A Chromatography Example: Start with a definition of the history of chromatography and explain it very simply. Show a column with a mobile phase and a stationary phase (resin). Then go directly into the chemistry of proteins, starting with amino acids. But during the course on amino acids, you can point out a few that are specific to your processes, such as how cysteine is responsible for disulfide bonding or how tyrosine and tryptophan are responsible for your A280 absorption.
Then in our program we expand into looking at the proteins. Here we talk about chemical bonding: ionic, covalent, hydrophobic interactions, and hydrogen bonding. We explain the importance of maintaining the folds within these proteins.
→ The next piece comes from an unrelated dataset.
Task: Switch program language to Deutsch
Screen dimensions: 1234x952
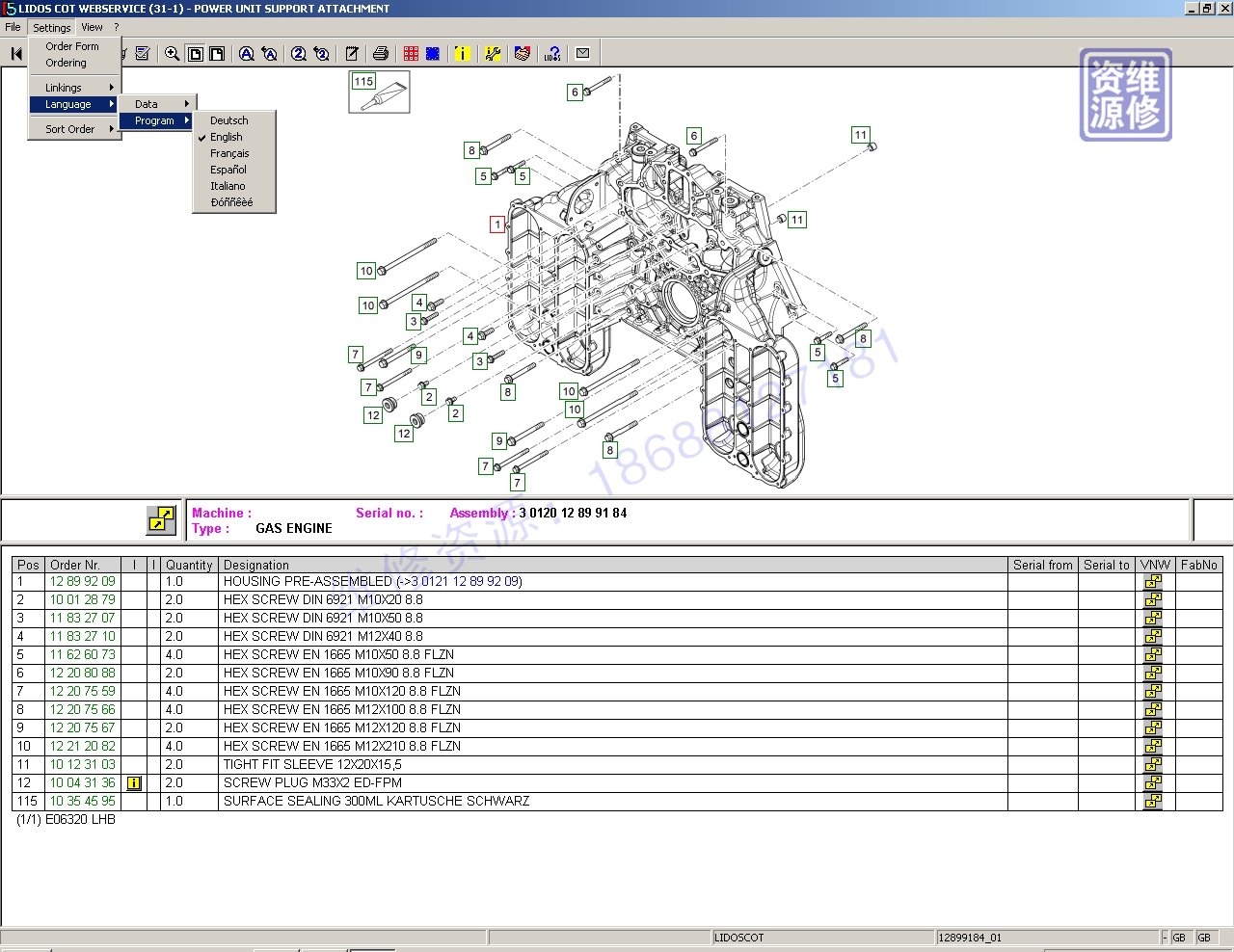Action: (229, 120)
Finally, we go into resin properties, explaining also how the resin is actually made, the importance of crosslinking, and the difference between gel and macroporous resins. In different types of chromatography, what mechanisms are used and how do they operate? I use some animation to help deliver this information, and you can find quite a lot of such resources online.
What are the operations? We talk about the conditioning steps, the loading steps, the washing steps, the elution steps. How are they run? Why are they run that way? And as for performance testing: Here we do explain the math, but we don’t try to delve into the theoretical plates discussion. We simply explain that it is a calculated number and describe how to calculate it. And we go into asymmetry, as well.
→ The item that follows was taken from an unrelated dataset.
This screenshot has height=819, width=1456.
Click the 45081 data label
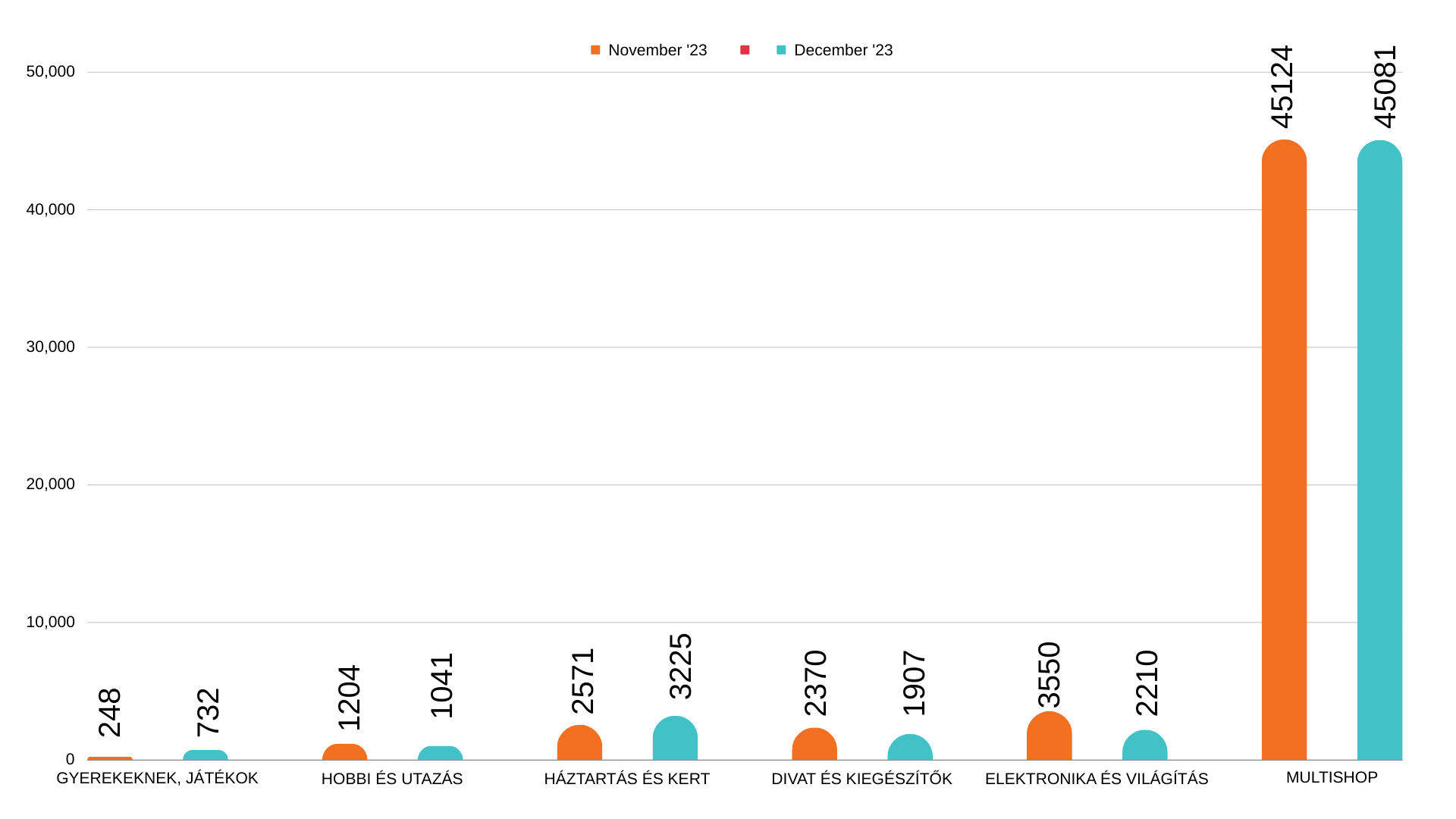pyautogui.click(x=1385, y=87)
We look next at the specific columns that we use, the related systems, the unique features in each column, and the packing method, of course.
Developing Your Materials: I still like to use Microsoft PowerPoint software. But I suggest that when you change concepts, change the backgrounds. And between the presentations we include assessments using iClicker technology that allows us to poll our audience. I like to present answers that are very similar to one another because that automatically prompts group discussion.
Always be prepared to go deeper. Many times we have used process training for both our process development scientists and our maintenance personnel. To serve them, we need to build on that knowledge by asking more probing questions during the lectures.
Delivering Your Presentation: Be sure to keep your presentations to no more than two hours, or you start losing people’s attention. Where and when training occurs is determined by the operators. The operators at Fujifilm Diosynth like me to gown and return to the cleanroom to deliver training because then they don’t have to regown.
Make your presentation enjoyable by using real-life examples, presenting multiple technologies, and encouraging team interactions and discussions. And always listen well. When you are training people who aren’t really understanding as well as they should, then you will want to create times for additional one-on-one coaching.
When applying Adler’s proposal to theory-based training, you want to make sure that your lectures are well-balanced and that you start at the right point. You want to organize your material logically so that the sequence of topics and examples makes sense to your audience. You need to use practical examples and implant pictures. Ask probing questions to make sure they understand the fundamentals, and if possible, include hands-on exercises.
For your Socratic moments, you can prepare group exercises: “We had a recent problem. Why do you think it happened?” Open things up for discussion. In many cases there is no right answer, but there are many answers. Probing into an example can lead to good discussions.
Finally, make that sure you include business and financial aspects and how those are affected by individual operations. For example, chromatography operations can include many cycles, for which a company has to depreciate the expense of the resin. Employees should understand that financial impact. How does a problem occurring upstream affect what happens (and costs incurred) downstream? Such questions can prompt further discussion.